■ **Task statement**
Using the word "computer" as the filter, copy each matching line from the records.
(Source information begins)
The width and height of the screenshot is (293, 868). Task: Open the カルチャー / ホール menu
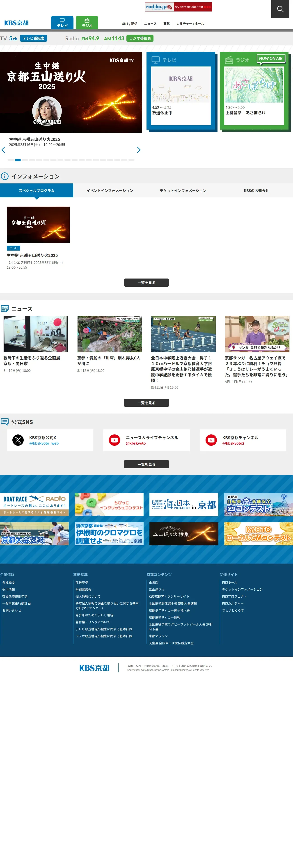pyautogui.click(x=190, y=24)
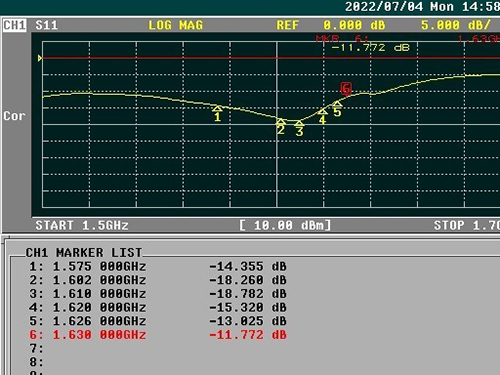
Task: Click marker 3 at the trace minimum
Action: pyautogui.click(x=299, y=123)
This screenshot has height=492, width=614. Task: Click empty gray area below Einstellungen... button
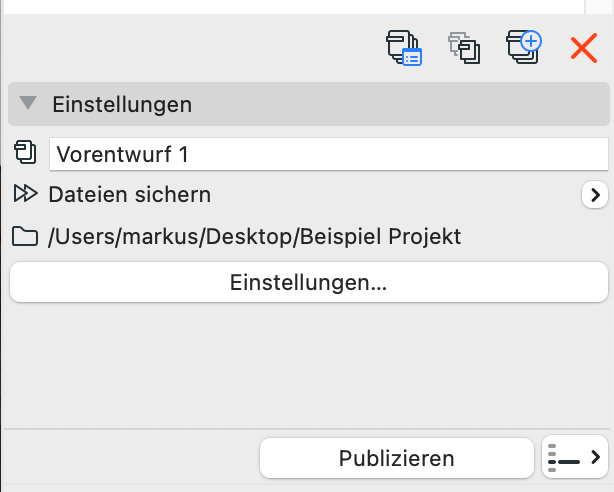307,364
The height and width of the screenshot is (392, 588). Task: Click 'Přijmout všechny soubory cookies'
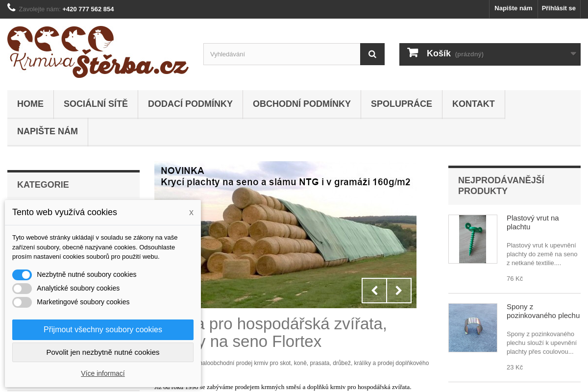click(x=103, y=329)
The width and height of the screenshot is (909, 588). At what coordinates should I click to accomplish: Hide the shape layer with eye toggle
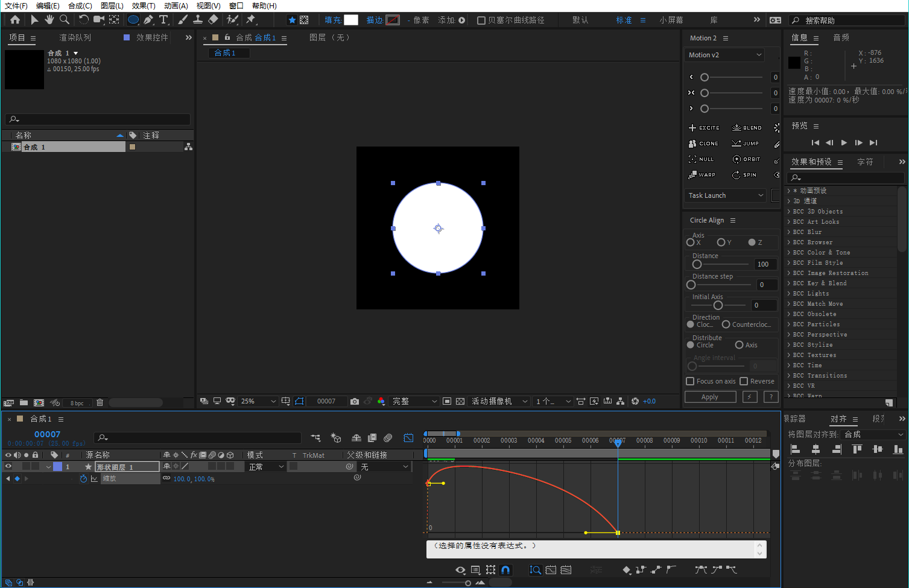pyautogui.click(x=8, y=466)
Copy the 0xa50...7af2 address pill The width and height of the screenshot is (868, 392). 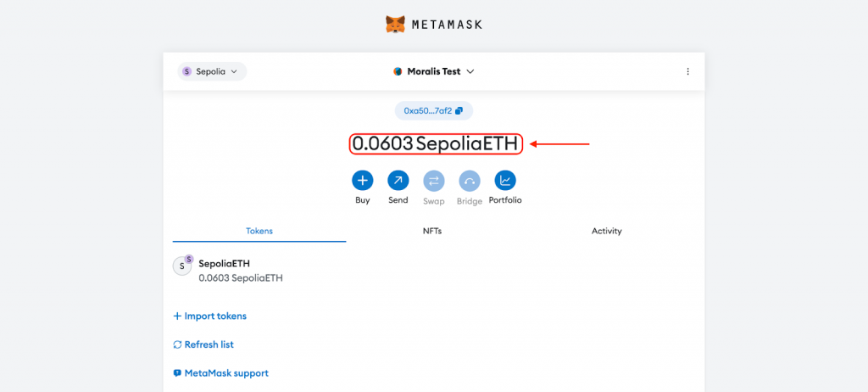tap(434, 111)
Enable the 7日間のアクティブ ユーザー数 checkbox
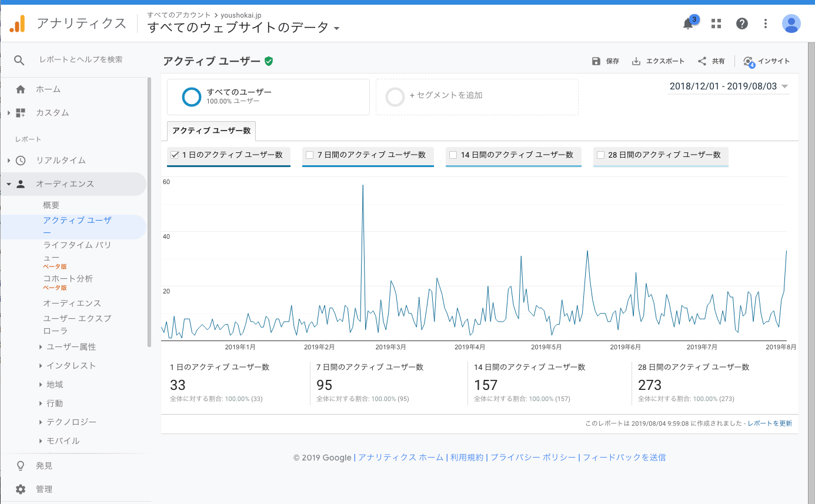The width and height of the screenshot is (815, 504). (x=309, y=155)
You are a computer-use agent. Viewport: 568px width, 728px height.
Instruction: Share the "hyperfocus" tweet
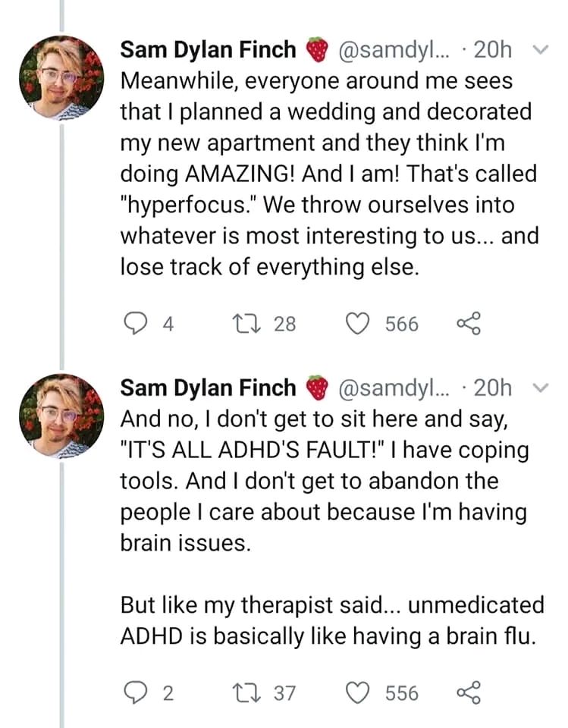coord(469,325)
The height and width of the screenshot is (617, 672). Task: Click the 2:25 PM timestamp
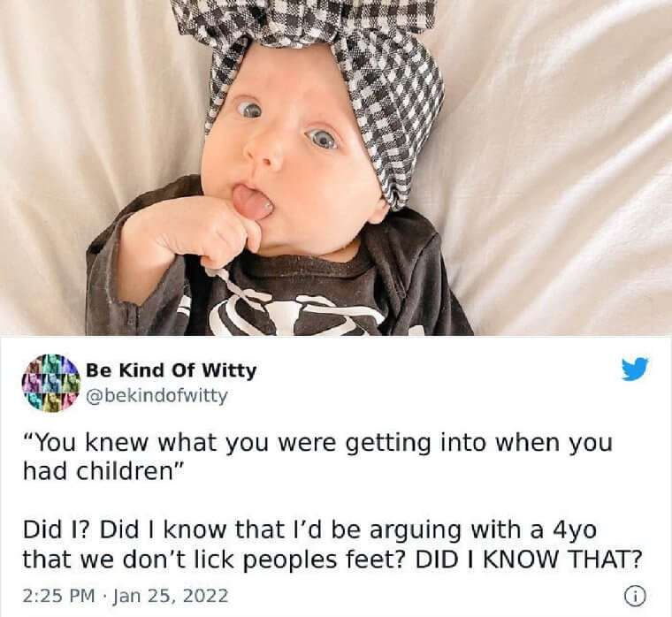[x=59, y=596]
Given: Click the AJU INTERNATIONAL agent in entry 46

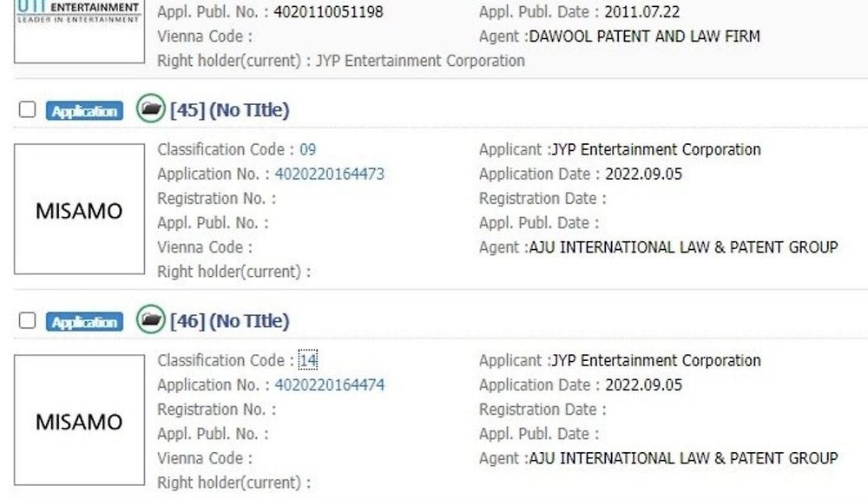Looking at the screenshot, I should (x=684, y=458).
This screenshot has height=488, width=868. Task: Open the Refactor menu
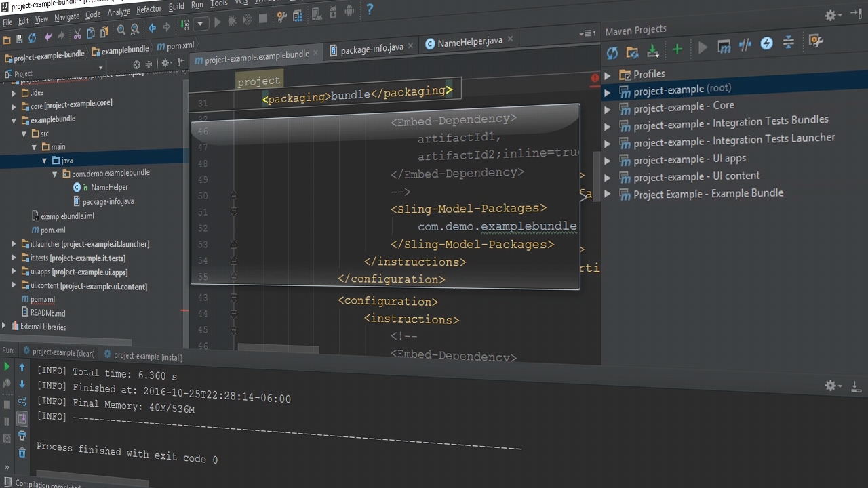[x=149, y=10]
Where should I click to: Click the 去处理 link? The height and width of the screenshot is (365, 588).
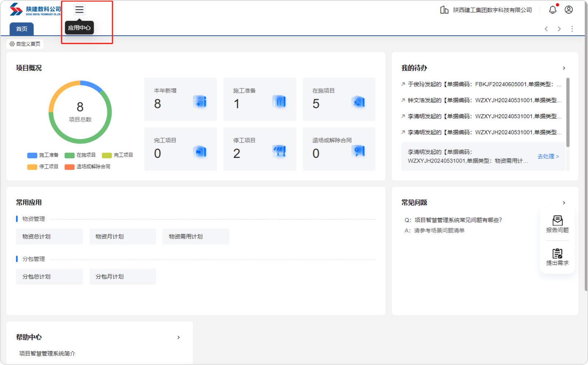tap(548, 156)
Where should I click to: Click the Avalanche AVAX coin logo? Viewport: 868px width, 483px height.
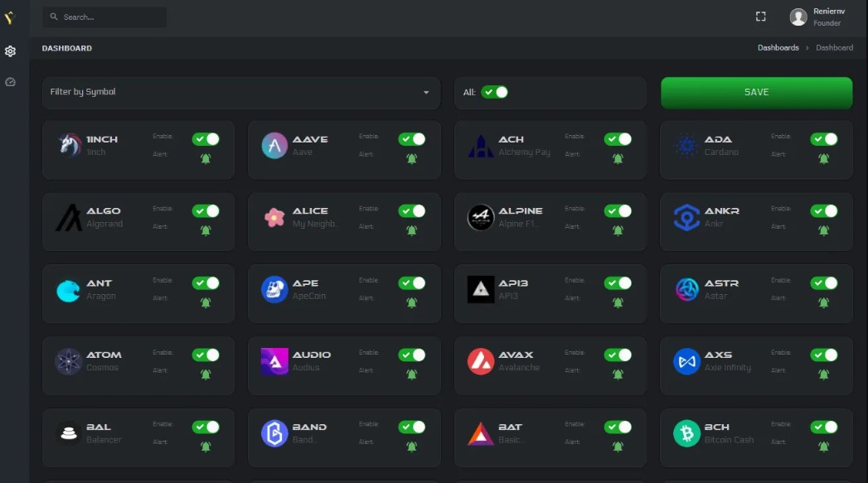coord(481,361)
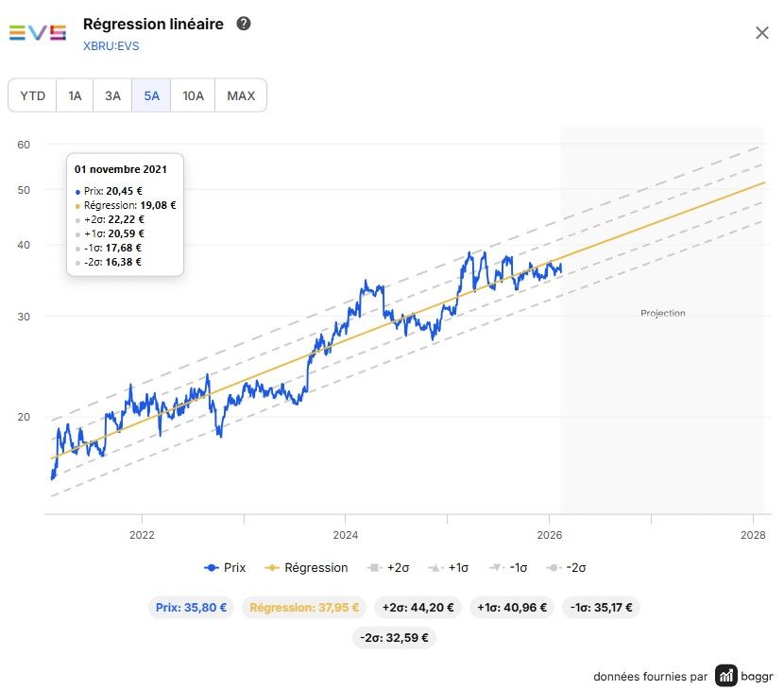Close the linear regression panel
Screen dimensions: 784x690
[761, 33]
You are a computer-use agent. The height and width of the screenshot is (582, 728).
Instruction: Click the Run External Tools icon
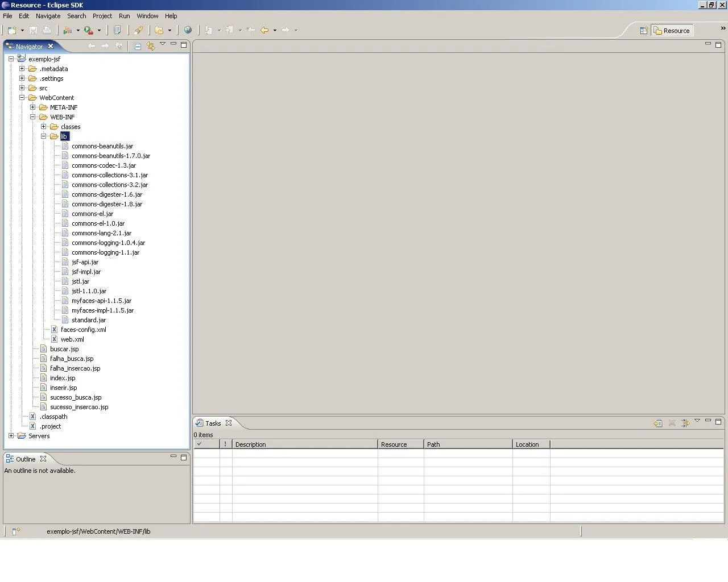point(89,30)
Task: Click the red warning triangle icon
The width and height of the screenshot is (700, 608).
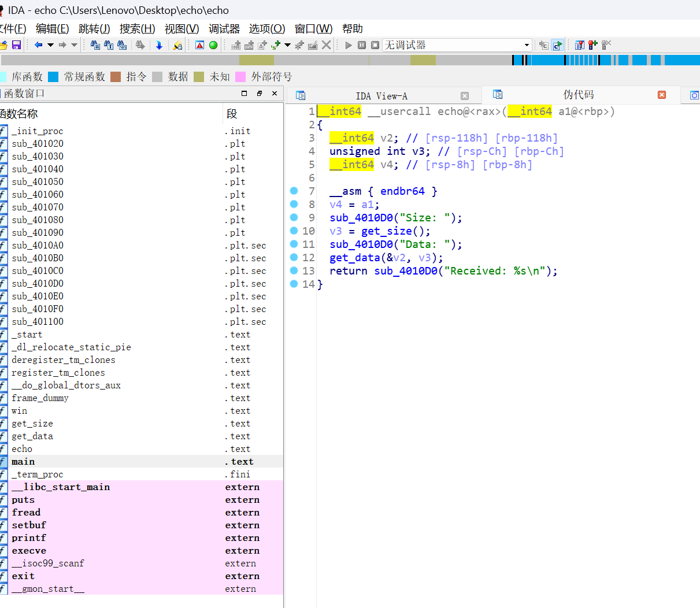Action: tap(199, 45)
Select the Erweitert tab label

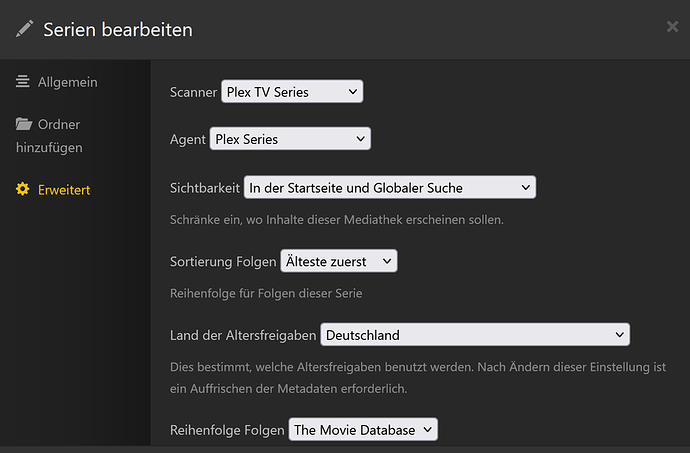(x=65, y=190)
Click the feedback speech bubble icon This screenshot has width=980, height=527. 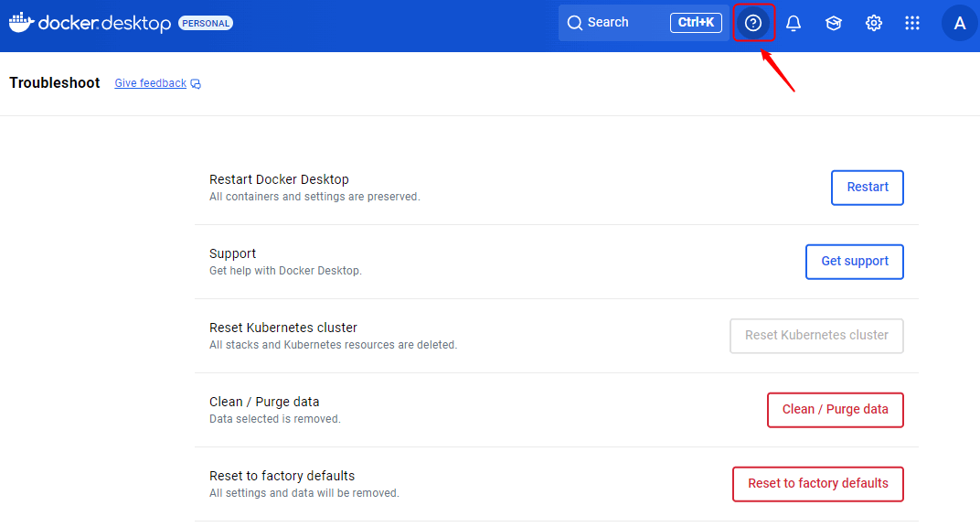tap(196, 84)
(Source information ends)
■ **Output for this exercise**
You are a computer-use agent. Viewport: 568px width, 728px height.
You are a computer-use agent. The height and width of the screenshot is (582, 728).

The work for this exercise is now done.